Finding genes

As a bonus to the discussion so far, we focus here on the task of finding genes inside a bacterial genome. A more in-depth discussion of gene finding is available here. Just like it was the case when we were looking for the origin of replication, we don't really know what we're looking for. Here's what we know, based on the information in the chapter on biology.

Genes are DNA segments that occur between the codons ATG (the start codon) and one of TAA, TAG, or TGA (the stop codons). A DNA segment between a start and a stop codon that are in frame (are separated by a number of letters divisible by 3), is called an open reading frame (ORF), and may represent a gene.

But which ORFs are likely to be genes? We can use a similar logic as the one used to find the origin of replication. The ORFs that are genes are likely to be unusual ORFs. But unusual how?

Let's think for a second. Assuming DNA is random, how long can we expect an ORF to be?

STOP for a few minutes and try to come up with an answer.

Since we have 64 codons (triplets of DNA letters) and 3 of them are stop codons, we'd expect a stop codon to occur roughly every 20 codons (or 60 base-pairs). Thus, the expected length of an ORF is 60 base-pairs, assuming DNA is perfectly random and each codon is equally likely to occur. Any ORF that is substantially longer than 60 base-pairs is unusual, thus may represent a gene.

Sidebar. In practice, bacterial genes are detected by training machine learning algorithms (initially based on Hidden Markov Models) to recognize gene sequences, and distinguish ORFs that are genes from ORFs that are not.
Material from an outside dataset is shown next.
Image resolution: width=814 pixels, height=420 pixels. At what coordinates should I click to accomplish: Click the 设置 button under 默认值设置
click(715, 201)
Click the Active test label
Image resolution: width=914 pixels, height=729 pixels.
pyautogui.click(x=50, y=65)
However, the simple logic described here, was often used to identify a set of ORFs that were very likely to be genes, ORFs that were then used to train the machine learning algorithm. End sidebar.

As we've mentioned earlier, the numbers of Gs and Cs in a genome are roughly equal, as are the number of As and the number of Ts. The relative proportion of G/Cs versus A/Ts does vary from genome to genome, and scientists usually refer to this ratio as a rough characterization of the genome. Saying a genome is "50% GC" (or conversely "50% AT") means that the genome has roughly equal numbers of As, Cs, Gs, and Ts. Some genomes are "GC rich", when the number of G and C letters is much larger than the number of A and T letters. Such genomes tend to belong to organisms that live in hot environments (such as in hot springs) because the bond between the complementary bases G and C is stronger than that between A and C. The stronger bonds are necessary to prevent the two DNA strands from separating from each other at high temperatures. Conversely, some genomes are "AT rich" because they contain a lot more As and Ts than Cs and Gs.

So, what does this have to do with finding ORFs? The probability of observing a particular codon depends on the probability of observing each of its nucleotides. Assuming a 1/4 probability for each of A, C, G, and T, the probability of observing a start codon is simply $p(ATG) = p(A)\cdot p(T) \cdot p(G) = 1/64 = 0.062$. What if we are looking at a genome with high AT content (e.g., $p(A) = p(T) = 0.4, p(C) = p(G) = 0.1$). Then, $p(ATG) = p(A) \cdot p(T) \cdot p(G) = 0.016$, which means that start codons are rarer in this genome.

EXERCISE: Think about the null hypothesis about the length of genes in genomes with varying AT or GC contents. How easy do you think it is to find unusually long genes in a genome that is AT rich? How about a genome that is GC rich?